**Work instructions:** Output the lines of the material below as a numbered list, leaving out blank lines and the pictures.

(Click-target data)
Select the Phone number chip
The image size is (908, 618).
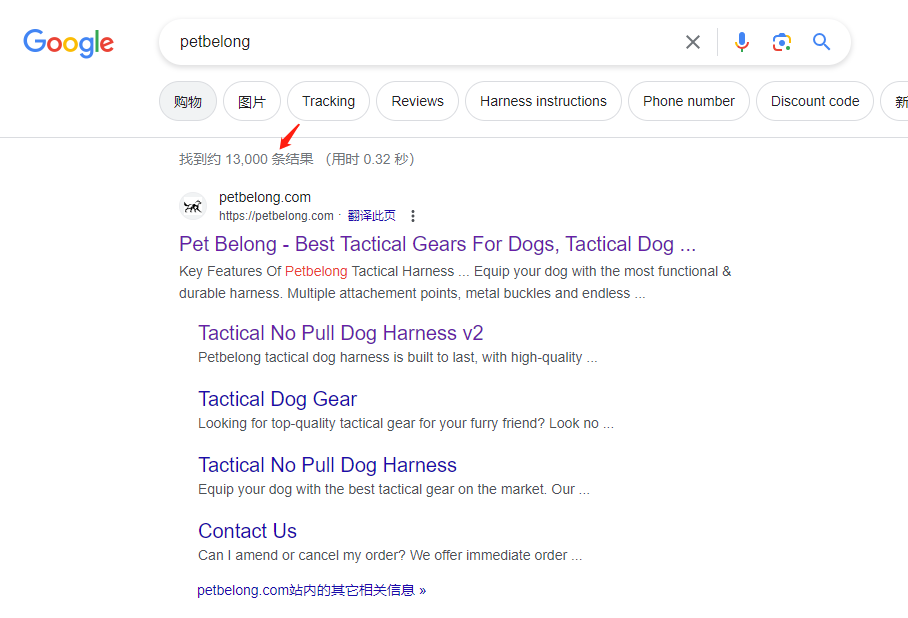[x=689, y=101]
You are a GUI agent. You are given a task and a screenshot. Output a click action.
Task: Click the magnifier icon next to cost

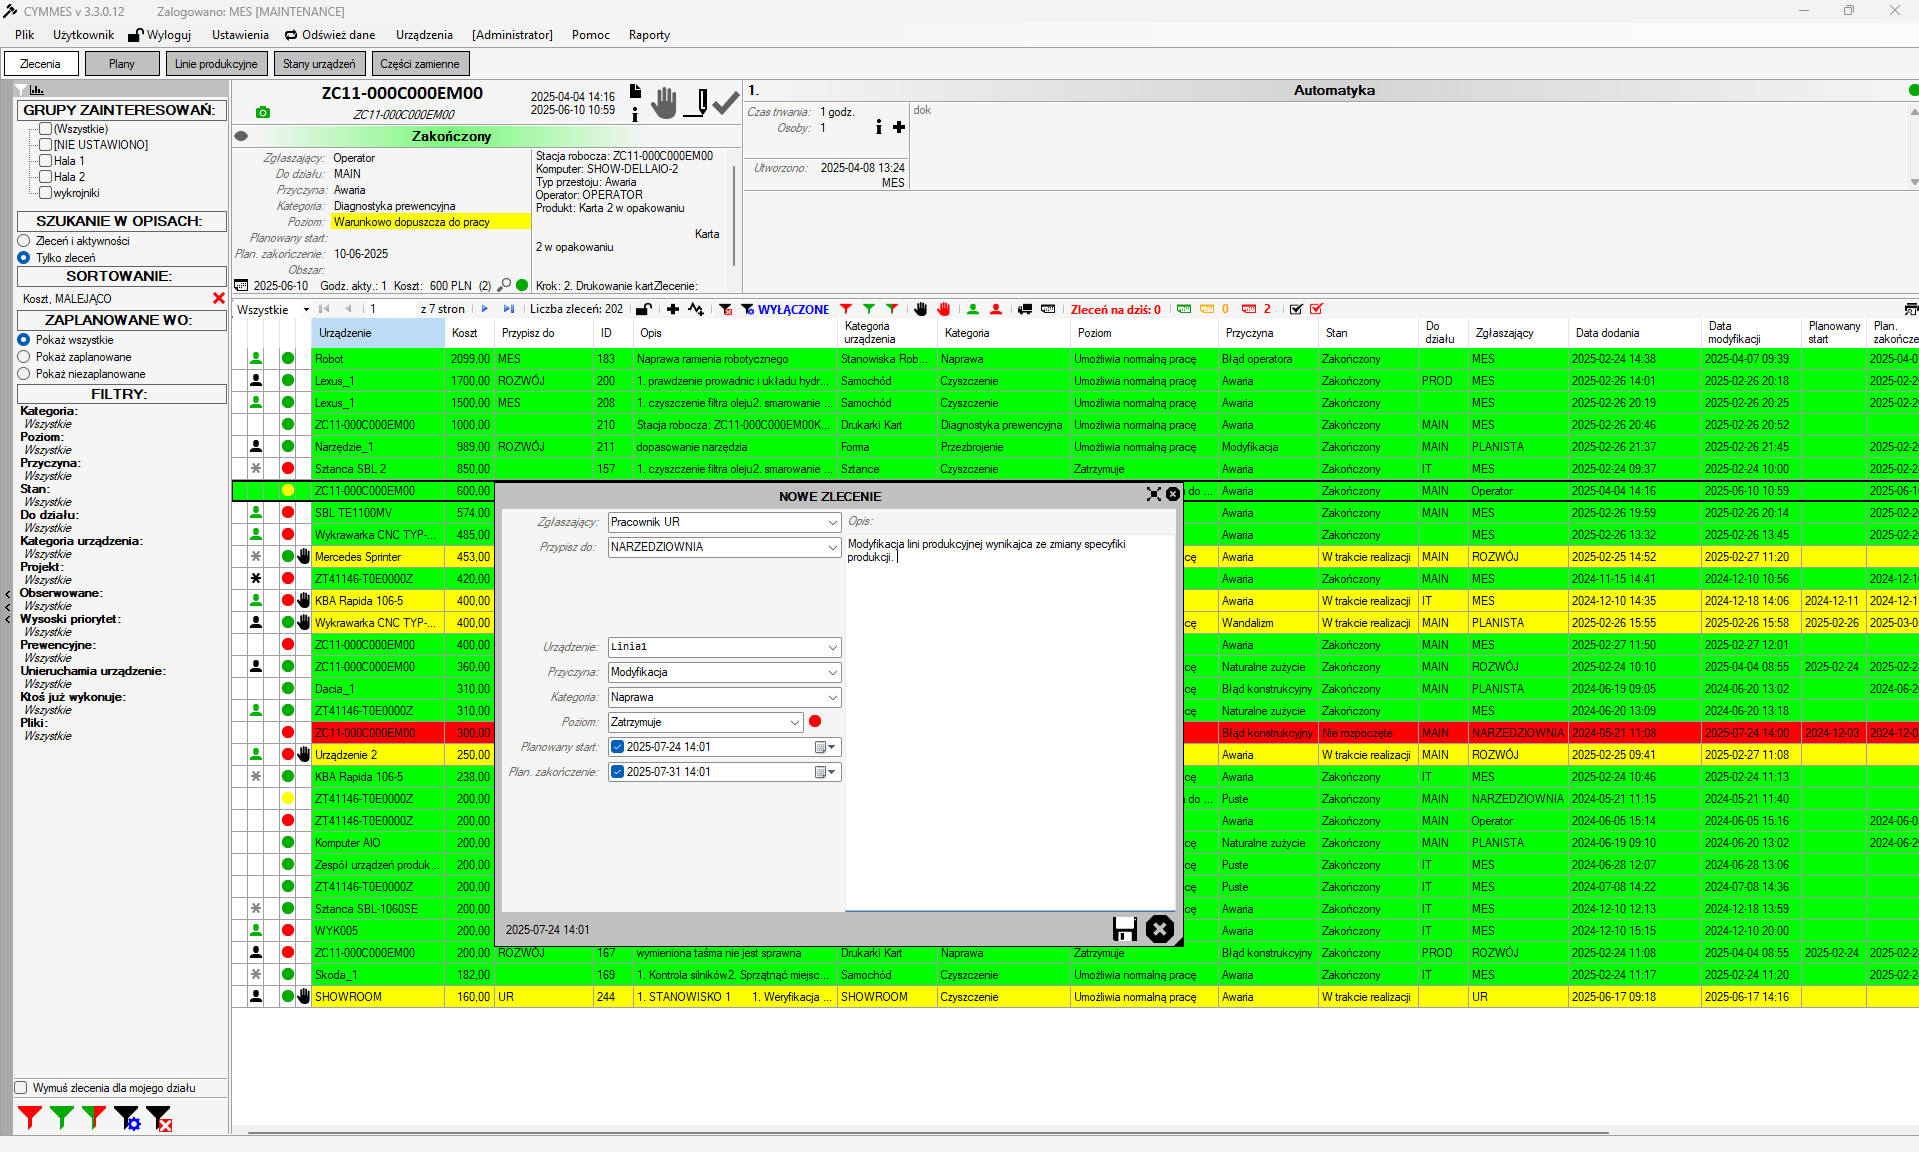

**Task solution:**
1. Select the Phone number chip
2. The image size is (908, 618).
3. [x=689, y=101]
4. You are a GUI agent. You are given a task and a screenshot. Output a click action.
5. Task: Click the magnifier icon next to cost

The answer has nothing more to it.